2. The price in Column 4 is a weighted average price. The prices actually paid ranged from $0.166 to $0.17. The reporting person has provided to the issuer, and will provide to any security holder of the issuer, or the SEC staff, upon request, information regarding the number of shares purchased at each price within the range for all transactions reported in this Form 4 utilizing a weighted average price.
3. The price in Column 4 is a weighted average price. The prices actually paid ranged from $0.175 to $0.18. The reporting person has provided to the issuer, and will provide to any security holder of the issuer, or the SEC staff, upon request, information regarding the number of shares purchased at each price within the range for all transactions reported in this Form 4 utilizing a weighted average price.
4. The shares covered by the Option vest in five equal annual installments of 20% beginning one year from the date of grant.
5. The shares covered by the Option vest over a 5-year period on the following schedule: the shares vest 20% on the first anniversary date of grant, with the remaining 80% vesting at 1.666% per consecutive calendar month thereafter through and including the fifth anniversary of the date of grant.
6. The shares covered by the Option will vest over a 5-year period on the following schedule: the shares vest 20% on the first anniversary of the date of grant; with the remaining 80% vesting at 1.666% per consecutive calendar month thereafter through and including the fifth anniversary of the date of grant.
7. The shares covered by the Option shall vest 20% on the first year anniversary date from the date of grant. Thereafter, the shares covered by the Option shall vest monthly over 4 years with the Option being 100% vested on the fifth anniversary of the date of grant.

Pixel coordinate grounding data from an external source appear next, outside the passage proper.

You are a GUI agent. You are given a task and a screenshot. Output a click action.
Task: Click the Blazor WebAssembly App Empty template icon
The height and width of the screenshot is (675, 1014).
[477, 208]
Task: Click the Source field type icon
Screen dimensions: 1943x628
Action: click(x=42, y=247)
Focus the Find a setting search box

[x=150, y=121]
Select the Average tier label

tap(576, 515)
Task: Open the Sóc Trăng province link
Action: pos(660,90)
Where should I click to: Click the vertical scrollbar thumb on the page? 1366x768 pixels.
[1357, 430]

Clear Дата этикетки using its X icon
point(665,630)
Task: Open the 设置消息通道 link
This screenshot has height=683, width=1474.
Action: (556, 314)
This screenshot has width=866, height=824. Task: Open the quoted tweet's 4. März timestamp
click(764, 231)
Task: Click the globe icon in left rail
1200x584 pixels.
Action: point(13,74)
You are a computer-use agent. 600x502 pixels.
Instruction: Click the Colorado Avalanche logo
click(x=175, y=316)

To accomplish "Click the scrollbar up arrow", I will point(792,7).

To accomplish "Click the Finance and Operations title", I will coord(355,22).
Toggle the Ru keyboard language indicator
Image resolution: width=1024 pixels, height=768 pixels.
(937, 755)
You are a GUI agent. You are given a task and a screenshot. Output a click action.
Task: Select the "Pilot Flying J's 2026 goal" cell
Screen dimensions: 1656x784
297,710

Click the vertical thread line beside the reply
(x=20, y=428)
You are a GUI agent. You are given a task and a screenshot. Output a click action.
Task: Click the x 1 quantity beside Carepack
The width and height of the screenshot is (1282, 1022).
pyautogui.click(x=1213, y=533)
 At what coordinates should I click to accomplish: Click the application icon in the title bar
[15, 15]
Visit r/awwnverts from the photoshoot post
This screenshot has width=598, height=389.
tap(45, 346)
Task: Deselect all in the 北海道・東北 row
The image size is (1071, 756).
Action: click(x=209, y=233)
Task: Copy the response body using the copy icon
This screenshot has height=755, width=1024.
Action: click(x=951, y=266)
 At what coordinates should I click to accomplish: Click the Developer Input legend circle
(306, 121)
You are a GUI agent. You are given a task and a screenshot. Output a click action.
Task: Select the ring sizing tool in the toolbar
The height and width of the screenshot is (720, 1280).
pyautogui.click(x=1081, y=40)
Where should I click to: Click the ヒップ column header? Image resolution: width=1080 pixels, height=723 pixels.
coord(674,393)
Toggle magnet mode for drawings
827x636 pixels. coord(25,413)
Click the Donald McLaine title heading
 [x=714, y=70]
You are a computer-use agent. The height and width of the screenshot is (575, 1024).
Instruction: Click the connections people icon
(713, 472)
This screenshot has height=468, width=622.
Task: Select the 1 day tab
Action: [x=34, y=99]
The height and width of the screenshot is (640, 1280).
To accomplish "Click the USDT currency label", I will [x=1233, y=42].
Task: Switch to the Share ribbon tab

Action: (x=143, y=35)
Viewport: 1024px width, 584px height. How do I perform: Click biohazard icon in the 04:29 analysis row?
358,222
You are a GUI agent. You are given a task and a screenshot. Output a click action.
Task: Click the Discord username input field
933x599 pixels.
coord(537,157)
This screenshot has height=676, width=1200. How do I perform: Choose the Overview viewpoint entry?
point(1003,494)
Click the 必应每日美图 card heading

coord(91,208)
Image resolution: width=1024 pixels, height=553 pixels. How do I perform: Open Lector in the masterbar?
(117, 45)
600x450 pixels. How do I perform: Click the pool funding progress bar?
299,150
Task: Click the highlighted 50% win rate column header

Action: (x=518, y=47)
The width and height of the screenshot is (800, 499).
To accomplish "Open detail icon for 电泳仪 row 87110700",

Form 4 for option grant was inadvertently not timely filed, but grant was reported on Form 8-K filed by issuer on February 9, 2015.
8. The shares covered by the Option shall vest 20% on the first year anniversary date from the date of grant. Thereafter, the shares covered by the Option shall vest monthly over 4 years with the Option being 100% vested on the fifth anniversary of the date of grant.
/s/ Curt P. Creely as Attorney-in-Fact for Tony Chung 11/30/2016
** Signature of Reporting Person Date
Reminder: Report on a separate line for each class of securities beneficially owned directly or indirectly.
* If the form is filed by more than one reporting person, see Instruction 4 (b)(v).
** Intentional misstatements or omissions of facts constitute Federal Criminal Violations See 18 U.S.C. 1001 and 15 U.S.C. 78ff(a).